(Records about locating elements on screens)
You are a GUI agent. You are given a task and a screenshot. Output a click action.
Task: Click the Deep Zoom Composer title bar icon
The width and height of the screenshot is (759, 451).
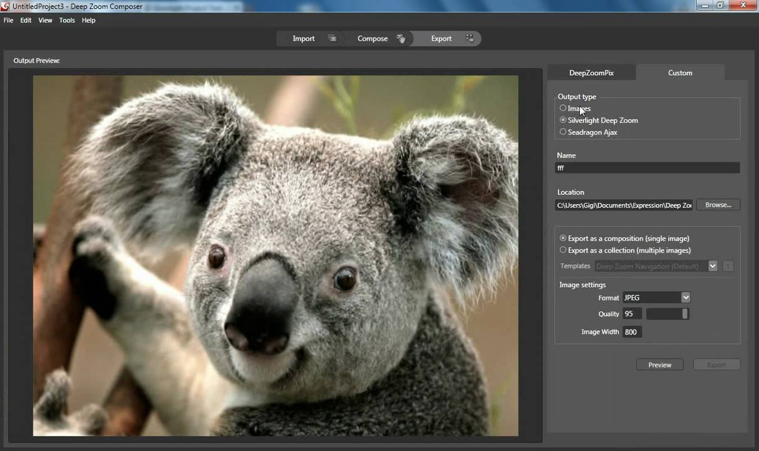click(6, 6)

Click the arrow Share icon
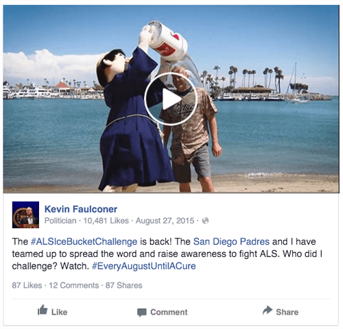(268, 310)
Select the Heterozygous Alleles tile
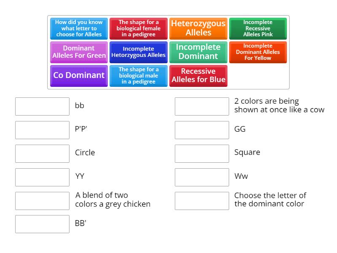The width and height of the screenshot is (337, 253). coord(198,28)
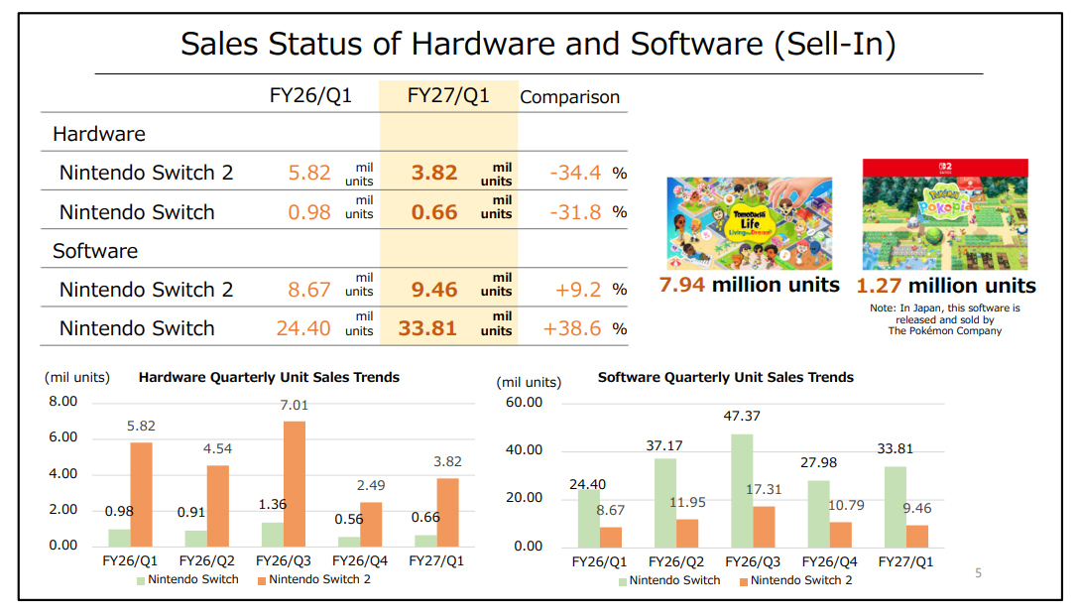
--
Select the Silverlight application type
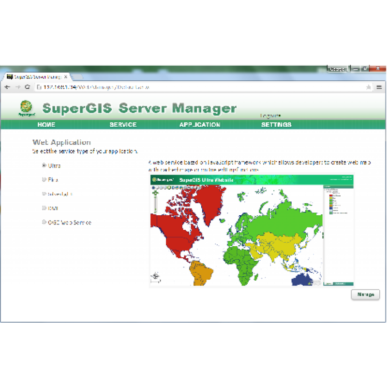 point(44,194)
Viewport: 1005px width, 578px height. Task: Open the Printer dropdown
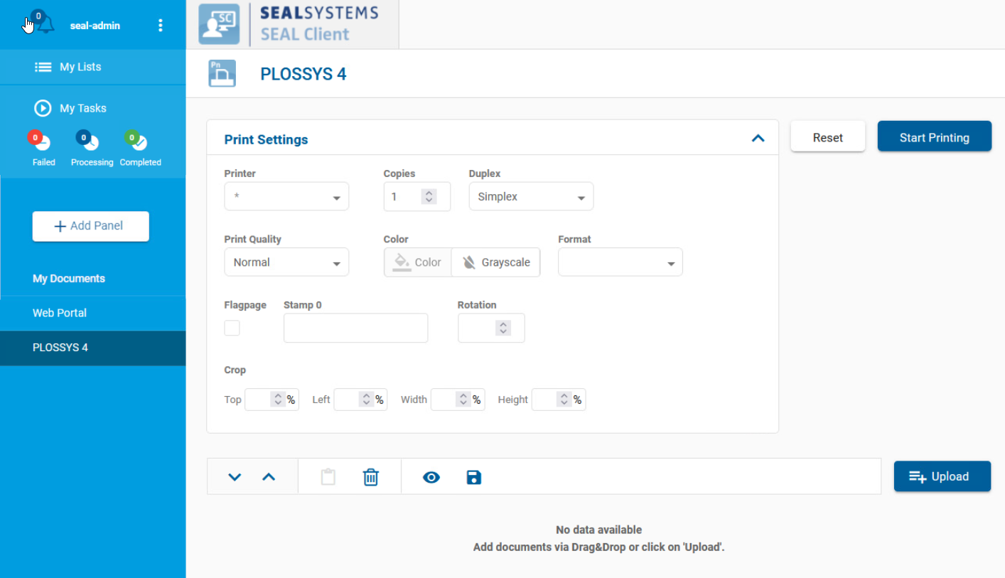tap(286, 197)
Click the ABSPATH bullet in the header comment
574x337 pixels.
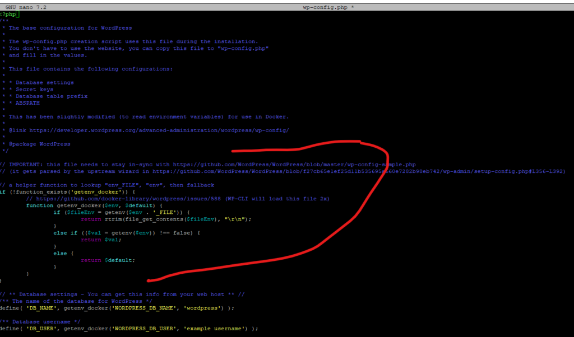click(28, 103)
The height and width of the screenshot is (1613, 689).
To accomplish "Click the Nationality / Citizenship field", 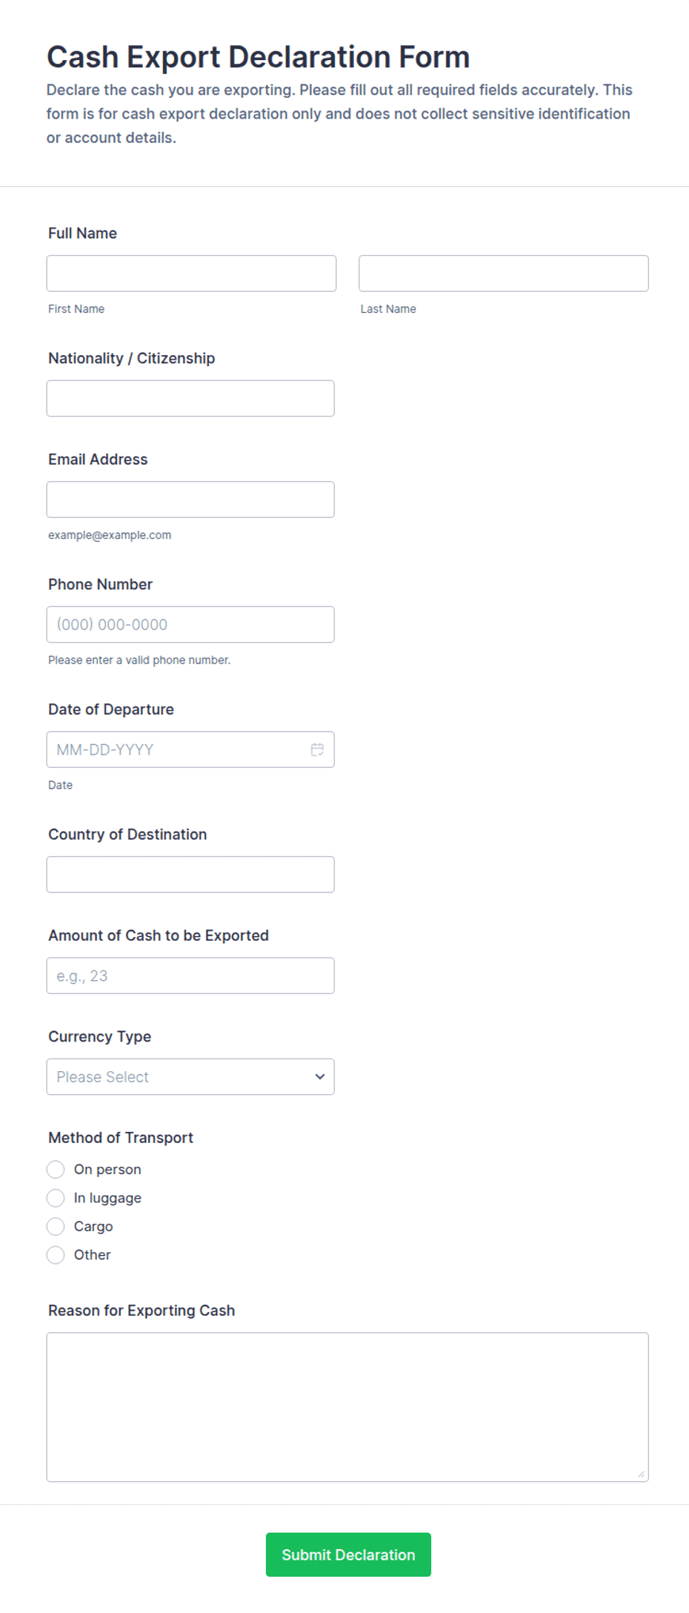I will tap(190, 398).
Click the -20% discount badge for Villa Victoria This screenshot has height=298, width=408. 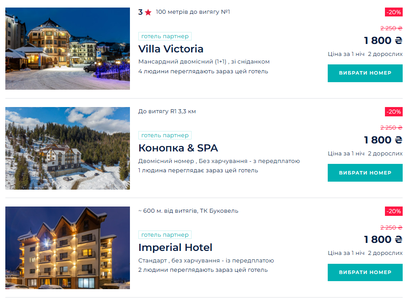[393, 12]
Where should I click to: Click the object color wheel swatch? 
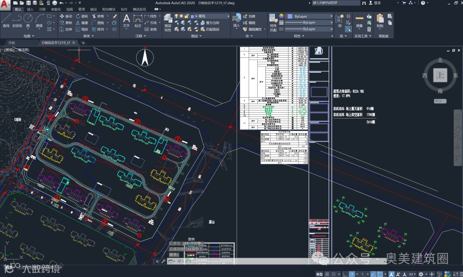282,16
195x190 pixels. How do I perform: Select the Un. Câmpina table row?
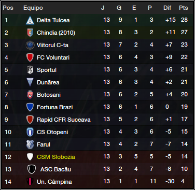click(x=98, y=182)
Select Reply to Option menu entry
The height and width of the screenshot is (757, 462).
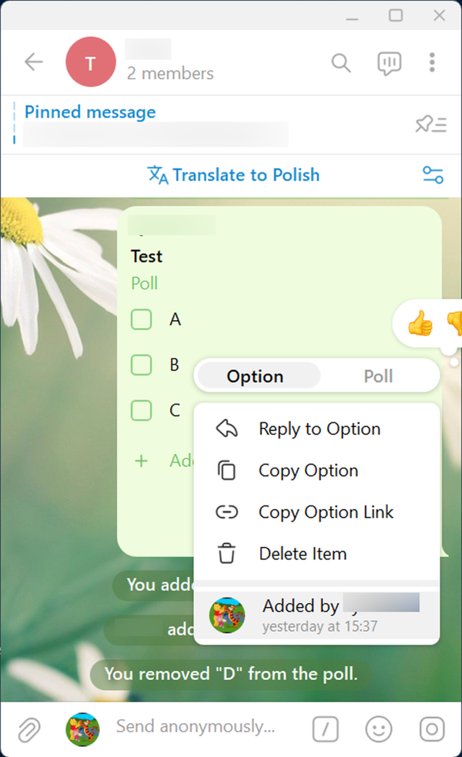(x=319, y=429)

▸ **Problem to work on**
Can you rewrite the lines between the one holding "Where should I" and the one holding "(x=319, y=429)", inclusive, with "Select" swapped for "Choose" and nothing else changed? Leave the pictures out.

▸ **Exercise answer**
Where should I click to: Click the object color wheel swatch? 
282,16
195x190 pixels. How do I perform: Choose the Un. Câmpina table row?
click(x=98, y=182)
Choose Reply to Option menu entry
The height and width of the screenshot is (757, 462).
(x=319, y=429)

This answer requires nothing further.